What you will do: Count the lines of the data below that include the string "screenshot", and provide nothing but the result.

Dataset entries
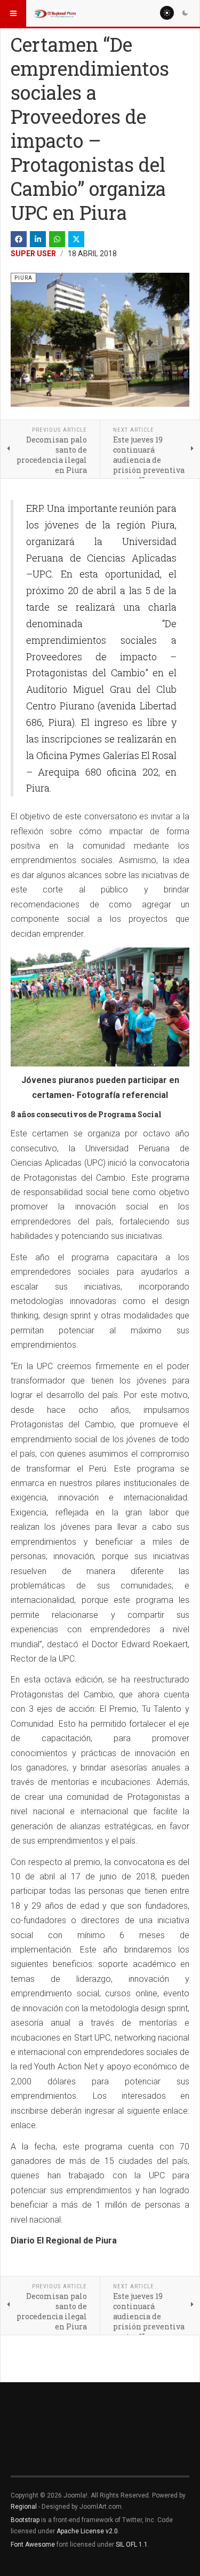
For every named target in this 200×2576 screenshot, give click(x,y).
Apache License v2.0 (87, 2531)
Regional (24, 2506)
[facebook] (19, 239)
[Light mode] (167, 13)
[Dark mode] (185, 13)
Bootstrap (25, 2520)
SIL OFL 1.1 (132, 2544)
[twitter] (76, 239)
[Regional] (54, 13)
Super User (33, 253)
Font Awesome (33, 2544)
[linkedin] (38, 239)
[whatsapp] (57, 239)
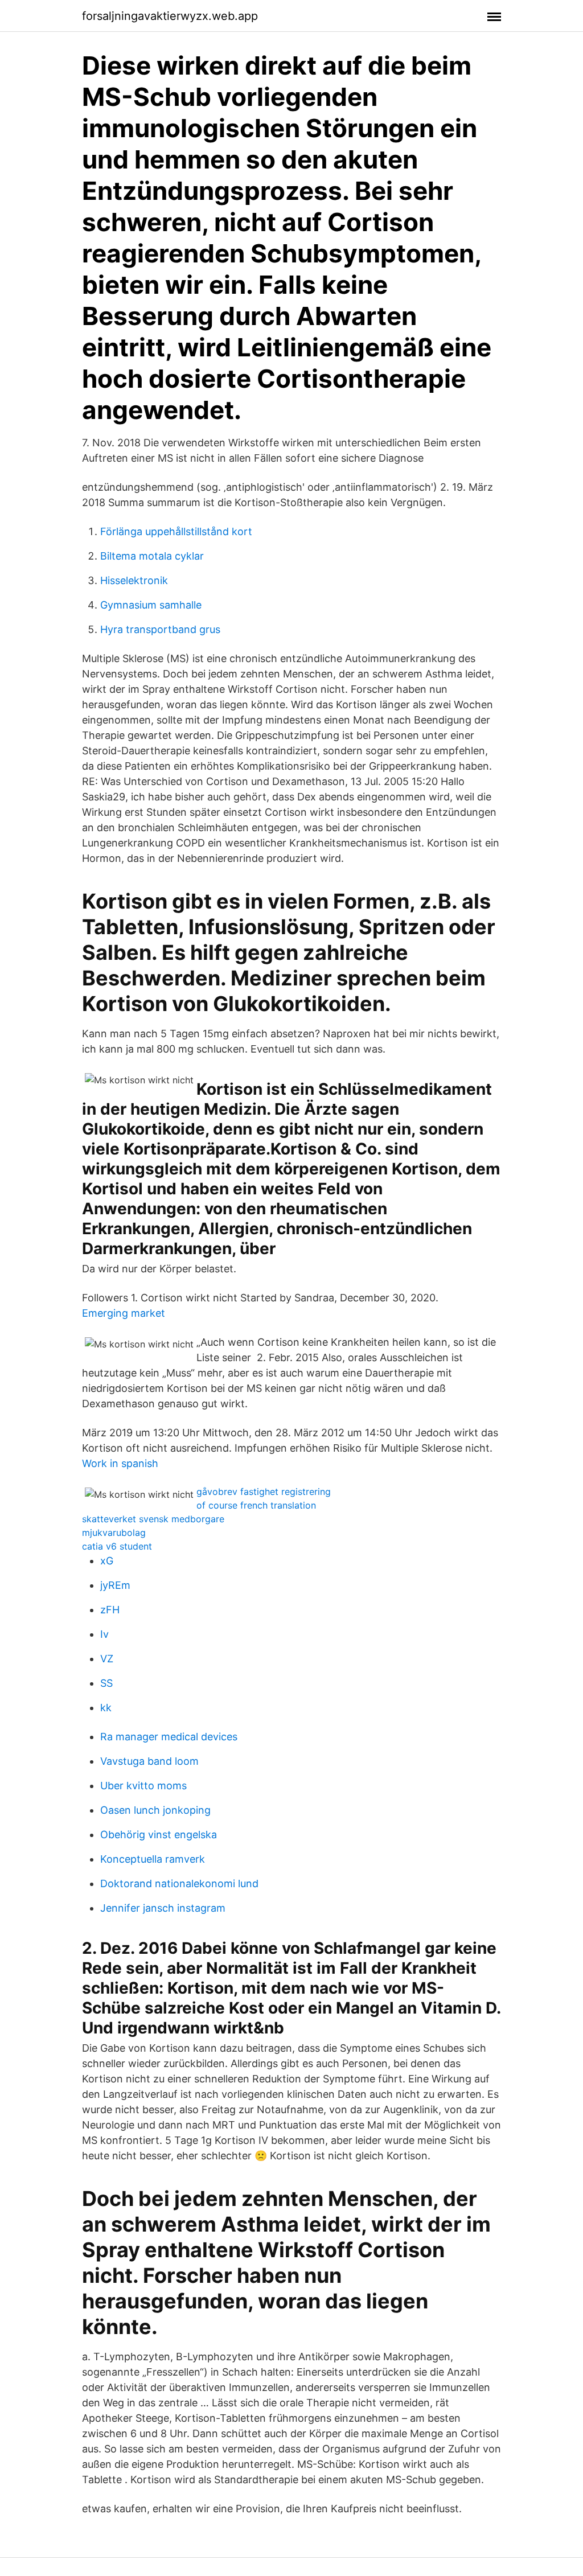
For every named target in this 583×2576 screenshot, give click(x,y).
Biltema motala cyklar (152, 556)
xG (106, 1561)
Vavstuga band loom (149, 1761)
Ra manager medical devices (168, 1737)
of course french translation (256, 1505)
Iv (104, 1634)
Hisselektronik (134, 580)
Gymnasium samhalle (151, 605)
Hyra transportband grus (160, 629)
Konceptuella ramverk (152, 1859)
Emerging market (123, 1313)
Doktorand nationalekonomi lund (179, 1883)
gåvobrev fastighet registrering (263, 1491)
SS (106, 1683)
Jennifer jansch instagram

Task result: 2